ソニーピクチャーズ「エスケープ・ルーム」

 そもそも脳は人類の進化とともに大きくなってきました。最初の拡大は、200万年前、ホモ属が誕生した時です。といっても当時の脳の大きさは牛乳パックに少し足りないくらいです。この時、運動ニューロンへの結合が増えました。手、顔、言語に使用される器官の精密な運動制御に利用されたのです。

 次に数十年前に2度目の拡大が起きます。現代のホモ・サピエンスにつながる頃です。この時、前頭前皮質が大きく拡大しました。人格、意思決定、リスク管理、将来の計画など脳の実行機能が上昇しました。

 面白いのは、こうした機能が脳の拡大に貢献したわけではなく、逆に、脳が拡大したことによって、複雑な思考や言語のような認知能力をつけることができるようになったということです。「外適応のプロセス」と言われています。

(アンドリュー・W・ロー「適応的市場仮説」東洋経済

 

 こうしたプロセスを経て、人類は動物や類人猿とは違う「社会性」を身につけていきました。イギリスの人類学者ロビン・ダンバーが1992年に発表した論文によると、キツネザル、サル、類人猿の38種を調べると脳の容積と集団の規模が比例するそうです。ちなみに人間の集団の最適規模は150人とされ、「ダンバー数」と言われています。(サフィ・バーコール「LOONSHOTS」日経BP

 そして、人類はコミュニケーションの手段として「言語」を修得しました。言語の基盤となる遺伝子の一つとして、FOXP2遺伝子の存在が明らかとなっています。(カール・ジンマーら「進化の教科書」講談社

 

 ところが、脳の拡大は止まり、縮小に向かっています。現代の人類の脳は、3万年前のネアンデルタール人クロマニヨン人の脳と比べて、テニスボール1個分縮小したという報告もあります。

 脳はエネルギーを大量消費します。社会が複雑化されるに従い、システムを理解するため脳が大きくなると考えがちですが、実際は逆で、生存のための知能を使う必要が少なくなり、脳が大きなキャパシティを抱えておくことが非効率になっているのです。

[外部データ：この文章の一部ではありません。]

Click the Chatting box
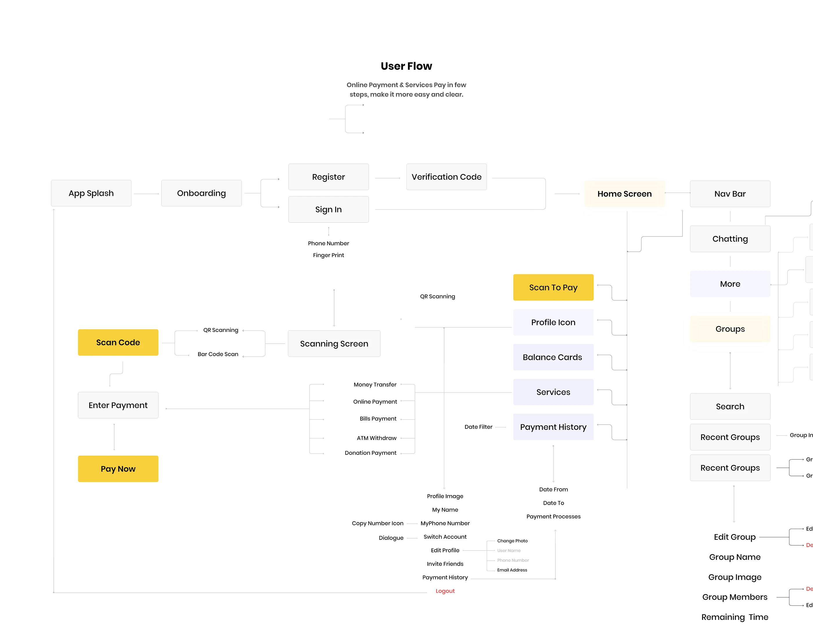 (730, 239)
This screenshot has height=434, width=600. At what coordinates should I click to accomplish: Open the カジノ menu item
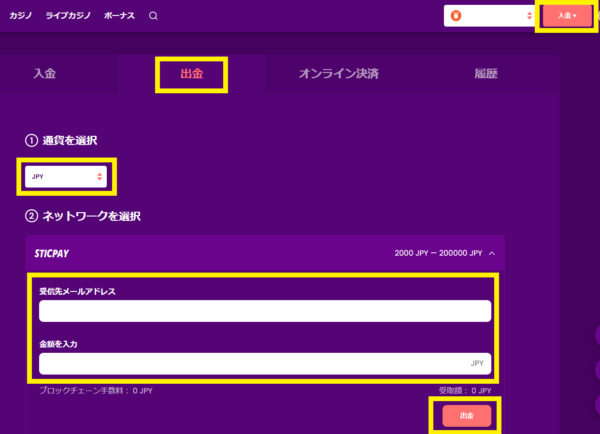(21, 16)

 さらに、現代はTVや漫画などの娯楽が増え、頭をいじめる時間が少なくなっています。パソコンやスマホなど便利なツールが身の回りにあふれ、調べ物やコミュニケーションがより手軽に行えるようになっています。このまま放っておくと、私たちの脳は間違いなく劣化します。加えて人類は「長寿」を手に入れました。おまけに認知症うつ病までも手に入れてしまったのです。

 

 加齢による脳への影響をいくつか挙げます。

・メンタライジング、すなわち他者の意図を推測する能力が落ちる。→空気が読めない

・報酬予想能力が20%超低下し、人を信じやすくなる。→オレオレ詐欺の餌食

・事実に関する記憶(意味記憶)や車の運転方法などの手続き記憶は衰えないが、短期記憶や、ある状況下である程度の時間をかけて起きたことについての記憶(エピソード記憶)は衰える。→眼鏡がどこにあるか分からない(おでこにかけている!)

・問題解決能力は20歳をピークに75歳までの間に約40%低下する。→老害

・健康上の問題(聴力や視力の低下、慢性疾患)が増え、孤独感も増える。→うつ病

 

 こうした加齢に伴う脳の劣化を防ぎ、活性化させる方法として以下のことが挙げられます。 

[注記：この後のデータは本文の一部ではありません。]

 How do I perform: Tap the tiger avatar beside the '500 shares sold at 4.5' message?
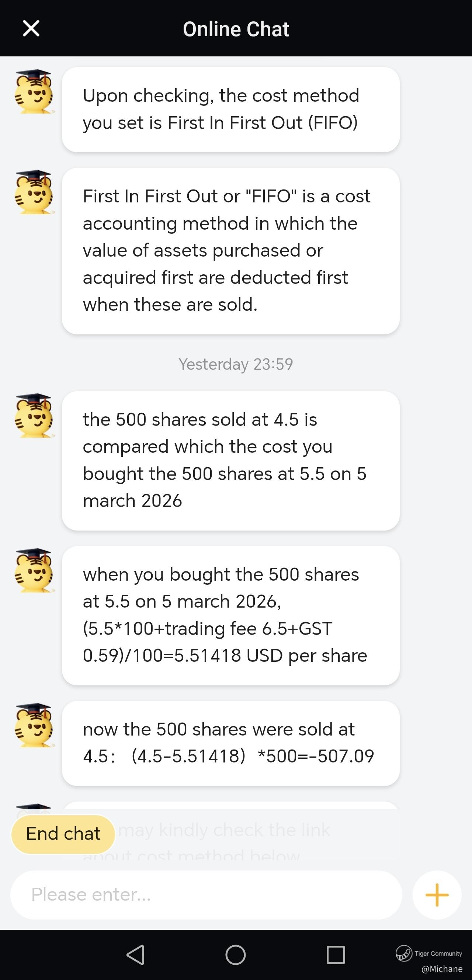(x=34, y=415)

・マインドフルネスは最も強力な対ストレス療法の一つであり、高齢者にも有効。

・カロリー制限を行うと、加齢に伴う炎症と関係のある血中物質(c-反応性タンパク質))が減少する。

・記憶力を大幅に改善するためには、挑戦的に新しい考え方を経験する。効果的なのは意見が異なり議論できる相手を見つけること。

・複数の言語を扱ったり、音楽を聴いたり、読書したり、運動したりするといった生活習慣を身に付ける。

・処理速度ゲームを行うと、認知症になる確率が低下する。

・マインド食(ベリー、野菜、全粒粉、ナッツ)は、アルツハイマー病の発症リスクを劇的に下げる。

(ジョン・メディナ「ブレイン・ルール」東洋経済

 

 このように、私たちは縮みゆく脳のキャパシティをフルに使う工夫をしなくてはなりません。それは、単に、認知症うつ病といった病気の予防につながるだけでなく、まだ眠っている能力を引き出すことができるかもしれません。

 もし、高齢者が若者以上に、あるいは若者とは別の能力を発揮することができればどうでしょう。高齢者と若者との効果的なマッチングによって人類は更なる発展を遂げることができるかもしれません。今こそ、加齢によって脳も衰えるだけというこれまでの常識に「反抗」してみませんか?そうです。脳はまだ進化途上なのです。